SQL Time Series Group with max amount of results-CodePudding

I have timeseries data in a table using Timescaledb.

Data is as follows:

    time                    locationid parameterid unitid value
2022-04-18T10:00:00.000Z      "1"        "1"        "2"    2.2
2022-04-18T10:00:00.000Z      "2"        "1"        "2"    3.0
2022-04-18T09:00:00.000Z      "1"        "1"        "2"    1.2
2022-04-18T09:00:00.000Z      "2"        "1"        "2"    4.0
2022-04-18T08:00:00.000Z      "1"        "1"        "2"    2.6
2022-04-18T08:00:00.000Z      "2"        "1"        "2"    3.1
2022-04-18T07:00:00.000Z      "1"        "1"        "2"    2.1
2022-04-18T07:00:00.000Z      "2"        "1"        "2"    2.7

I have 1000s of rows with time series IOT data that I am putting into graphs using HighCharts.

My question is, is there a way to limit the number of items returned in my results, but not a classic limit. I'd like to return a 256 data groups at all times. So if I had 2,560 rows my query would group by/date trunc / time_bucket every 100 rows, but if I had 512 rows my query would only group every 2 rows so that I am always returning 256 no matter what.

My current query:

SELECT time_bucket('4 hours', time) as "t"
,locationid, avg(timestamp) as "x", avg(value) as "y"
FROM probe_data
WHERE locationid = '${q.locationid}'and parameterid = '${q.parameterid}' 
and time > '${q.startDate}' and time < `${q.endDate}`
GROUP BY "t", locationid
ORDER BY "t" DESC;

It seems like I should be able to use my min date and max date to count the number of possible returns and then divide by 256? Not sure if this is the best way to do it. Any help is appreciated. Thank you!

CodePudding user response：

No - SQL doesn't support dynamic grouping.
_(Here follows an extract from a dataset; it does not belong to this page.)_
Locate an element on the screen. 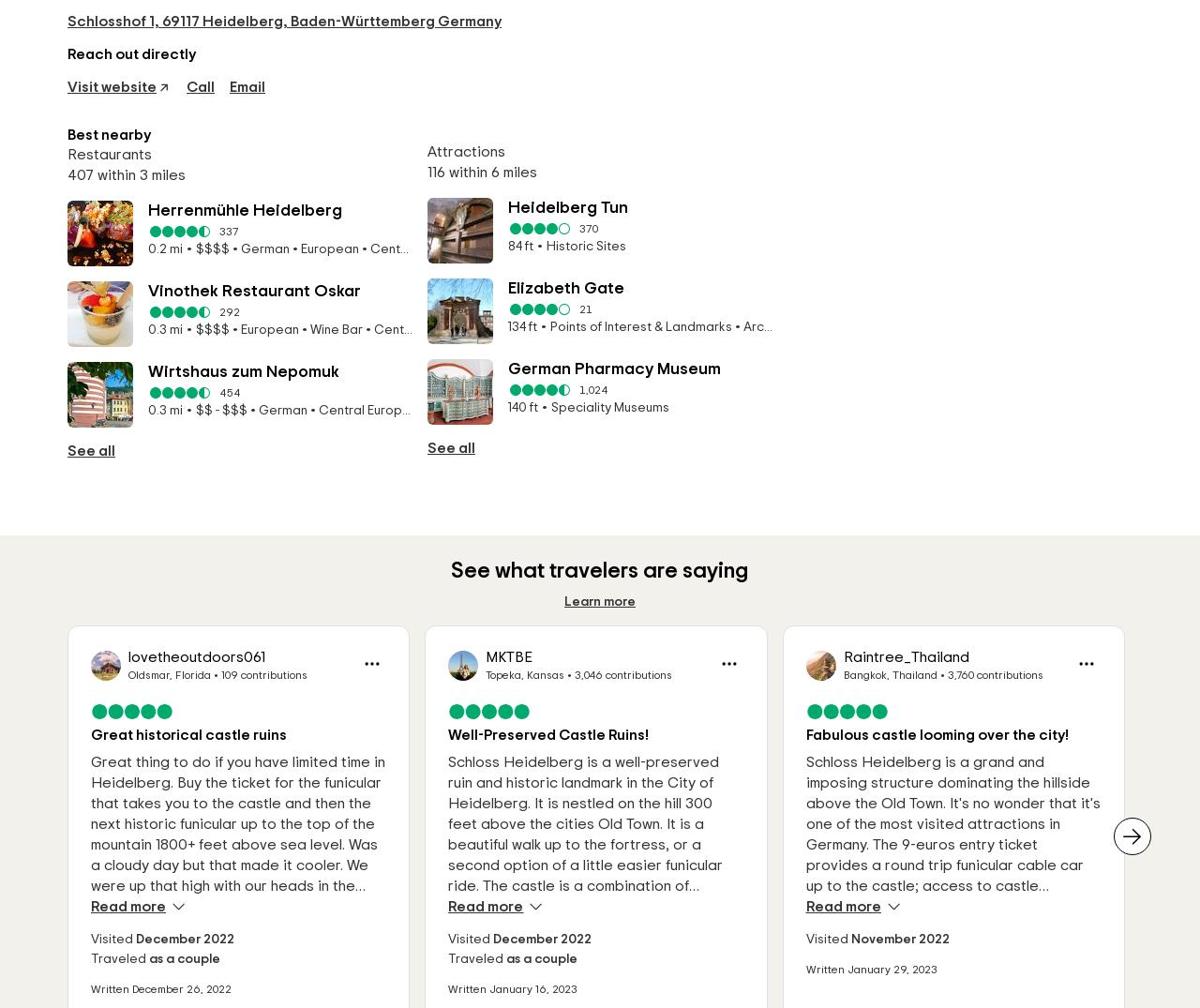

To do what you ask, you'd have to fetch the resultset & check the number of records returned to then run again with your logic.

Effectively, you have a presentation level issue - not a SQL issue.

CodePudding user response：

Probably something with NTILE, not sure if this would work but I'd imagine doing it something like this:

SELECT avg(sub.timestamp), avg(sub.value) FROM (
    SELECT 
        timestamp,
        value,
        NTILE (256) OVER (
            ORDER BY time
       ) bucket_no
    FROM 
        probe_data
) sub GROUP BY sub.bucket_no;

Where the inner query would have all of your data broken into 256 groups, each group would then have a column bucket_no, and your outer query would group by the bucket_no

EDIT: just realized the mysql tag on this question is probably inaccurate, but I'll leave the answer as it might point you in the right direction for timescaledb.